La tensión política y social volvió a escalar en Bolivia con una nueva jornada de protestas, bloqueos y enfrentamientos en distintos puntos de La Paz, donde manifestantes exigen la renuncia del presidente Rodrigo Paz Pereira. Las movilizaciones se concentraron especialmente en los accesos a la capital boliviana y en las inmediaciones de la Plaza Murillo, donde efectivos policiales utilizaron gases lacrimógenos para dispersar a grupos que intentaban avanzar hacia la sede del Gobierno.
Según el gobierno boliviano, gran parte de las protestas están encabezadas por sectores afines al expresidente Evo Morales, quien enfrenta una orden de captura judicial y permanece resguardado en Cochabamba bajo protección de sus seguidores.
Las manifestaciones comenzaron hace varias semanas en medio de reclamos vinculados a la crisis económica, la falta de combustible, la inflación y el aumento del costo de vida, aunque con el correr de los días derivaron también en pedidos directos de renuncia contra el actual mandatario.

====

:: Qué hacer ::
1. Resume en dos oraciones el fragmento sobre las protestas en Bolivia.
2. Cambia "seguidores" por "partidarios" en el pasaje del fragmento que empieza con "Según el gobierno" y continúa hasta "de sus seguidores.", y escribe el pasaje completo con ese cambio.
Los registros no son necesarios para esto.

:: Registros ::

====

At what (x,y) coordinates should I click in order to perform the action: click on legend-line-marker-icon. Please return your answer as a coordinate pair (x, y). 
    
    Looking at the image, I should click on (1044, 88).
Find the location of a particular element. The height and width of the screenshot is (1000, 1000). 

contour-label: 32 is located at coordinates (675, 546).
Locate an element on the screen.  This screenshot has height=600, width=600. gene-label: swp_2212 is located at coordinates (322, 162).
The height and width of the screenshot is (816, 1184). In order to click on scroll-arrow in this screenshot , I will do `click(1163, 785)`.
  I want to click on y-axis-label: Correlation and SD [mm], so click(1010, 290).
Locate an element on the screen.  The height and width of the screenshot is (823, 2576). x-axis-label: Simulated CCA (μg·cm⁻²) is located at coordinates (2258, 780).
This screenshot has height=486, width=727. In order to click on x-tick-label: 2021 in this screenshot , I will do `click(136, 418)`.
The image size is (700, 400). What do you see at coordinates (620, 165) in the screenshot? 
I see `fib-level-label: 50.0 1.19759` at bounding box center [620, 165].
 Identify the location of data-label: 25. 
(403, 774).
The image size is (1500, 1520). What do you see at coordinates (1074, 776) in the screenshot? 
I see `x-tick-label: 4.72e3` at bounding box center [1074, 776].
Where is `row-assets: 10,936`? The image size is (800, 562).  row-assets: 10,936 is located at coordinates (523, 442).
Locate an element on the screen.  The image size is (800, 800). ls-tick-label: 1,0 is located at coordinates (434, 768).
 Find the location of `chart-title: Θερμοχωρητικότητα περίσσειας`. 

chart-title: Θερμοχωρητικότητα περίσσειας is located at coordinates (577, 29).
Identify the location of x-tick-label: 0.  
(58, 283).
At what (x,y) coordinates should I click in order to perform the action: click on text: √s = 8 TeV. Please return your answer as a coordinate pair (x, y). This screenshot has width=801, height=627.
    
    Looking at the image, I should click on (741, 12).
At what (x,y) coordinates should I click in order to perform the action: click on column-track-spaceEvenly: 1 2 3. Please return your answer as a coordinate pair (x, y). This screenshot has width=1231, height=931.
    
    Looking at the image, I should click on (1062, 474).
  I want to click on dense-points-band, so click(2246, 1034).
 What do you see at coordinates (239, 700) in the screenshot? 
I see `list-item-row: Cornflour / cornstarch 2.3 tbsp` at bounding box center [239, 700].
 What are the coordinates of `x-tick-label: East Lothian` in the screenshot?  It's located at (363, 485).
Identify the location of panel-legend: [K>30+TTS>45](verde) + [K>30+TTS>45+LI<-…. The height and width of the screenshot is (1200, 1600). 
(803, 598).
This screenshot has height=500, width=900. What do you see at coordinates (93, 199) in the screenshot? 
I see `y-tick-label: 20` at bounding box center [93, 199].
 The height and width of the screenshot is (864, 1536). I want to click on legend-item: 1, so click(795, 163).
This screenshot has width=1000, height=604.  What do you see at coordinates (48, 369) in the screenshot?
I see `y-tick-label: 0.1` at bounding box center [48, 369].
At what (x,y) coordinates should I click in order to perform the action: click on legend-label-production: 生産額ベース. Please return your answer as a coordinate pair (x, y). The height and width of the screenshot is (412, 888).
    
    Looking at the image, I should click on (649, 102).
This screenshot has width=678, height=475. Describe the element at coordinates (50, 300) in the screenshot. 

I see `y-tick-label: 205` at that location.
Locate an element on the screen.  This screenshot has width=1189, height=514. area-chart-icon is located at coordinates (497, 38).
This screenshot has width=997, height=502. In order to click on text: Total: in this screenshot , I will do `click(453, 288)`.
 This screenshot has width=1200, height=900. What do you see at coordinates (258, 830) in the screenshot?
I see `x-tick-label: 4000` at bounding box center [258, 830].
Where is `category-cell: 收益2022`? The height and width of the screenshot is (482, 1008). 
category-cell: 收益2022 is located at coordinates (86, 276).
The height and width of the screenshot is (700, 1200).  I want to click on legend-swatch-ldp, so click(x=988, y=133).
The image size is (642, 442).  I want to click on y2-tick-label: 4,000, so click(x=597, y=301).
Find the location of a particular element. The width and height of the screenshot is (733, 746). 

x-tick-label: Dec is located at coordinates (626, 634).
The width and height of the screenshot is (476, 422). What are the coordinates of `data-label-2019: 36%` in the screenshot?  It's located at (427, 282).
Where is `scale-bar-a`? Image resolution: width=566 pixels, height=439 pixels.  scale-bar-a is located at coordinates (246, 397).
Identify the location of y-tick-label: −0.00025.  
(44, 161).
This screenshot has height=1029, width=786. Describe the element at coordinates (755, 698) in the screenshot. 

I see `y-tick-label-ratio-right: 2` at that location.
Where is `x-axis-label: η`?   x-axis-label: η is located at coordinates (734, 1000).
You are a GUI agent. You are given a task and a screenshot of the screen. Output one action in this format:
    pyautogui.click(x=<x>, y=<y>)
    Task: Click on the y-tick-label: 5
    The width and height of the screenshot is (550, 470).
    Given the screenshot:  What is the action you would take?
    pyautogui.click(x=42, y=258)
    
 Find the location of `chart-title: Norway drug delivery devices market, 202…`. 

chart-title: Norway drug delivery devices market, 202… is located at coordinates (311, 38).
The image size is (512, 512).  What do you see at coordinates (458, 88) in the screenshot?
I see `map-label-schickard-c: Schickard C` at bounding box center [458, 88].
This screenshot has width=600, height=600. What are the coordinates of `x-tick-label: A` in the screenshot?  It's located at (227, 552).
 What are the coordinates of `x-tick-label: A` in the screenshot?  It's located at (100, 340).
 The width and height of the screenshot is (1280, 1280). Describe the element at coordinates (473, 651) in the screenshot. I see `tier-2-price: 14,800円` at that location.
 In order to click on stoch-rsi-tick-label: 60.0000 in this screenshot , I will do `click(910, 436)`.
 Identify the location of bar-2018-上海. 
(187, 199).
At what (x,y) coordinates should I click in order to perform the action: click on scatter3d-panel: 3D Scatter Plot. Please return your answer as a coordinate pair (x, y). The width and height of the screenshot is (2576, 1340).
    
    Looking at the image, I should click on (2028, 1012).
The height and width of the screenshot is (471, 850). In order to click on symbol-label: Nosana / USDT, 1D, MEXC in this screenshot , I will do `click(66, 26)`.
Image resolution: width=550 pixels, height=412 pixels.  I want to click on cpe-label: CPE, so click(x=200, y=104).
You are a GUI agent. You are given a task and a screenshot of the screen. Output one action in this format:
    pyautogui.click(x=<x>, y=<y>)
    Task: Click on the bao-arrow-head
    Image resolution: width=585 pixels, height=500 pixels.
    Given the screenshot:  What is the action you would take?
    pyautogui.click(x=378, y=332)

====

:: Respuestas dadas ::
1. En La Paz hubo una nueva jornada de protestas, bloqueos y enfrentamientos en la que manifestantes exigen la renuncia del presidente Rodrigo Paz Pereira, y la policía usó gases lacrimógenos cerca de la Plaza Murillo. Las manifestaciones comenzaron hace varias semanas por reclamos ligados a la crisis económica, la falta de combustible, la inflación y el costo de vida, y según el gobierno muchas están encabezadas por sectores afines al expresidente Evo Morales.

2.
Según el gobierno boliviano, gran parte de las protestas están encabezadas por sectores afines al expresidente Evo Morales, quien enfrenta una orden de captura judicial y permanece resguardado en Cochabamba bajo protección de sus partidarios.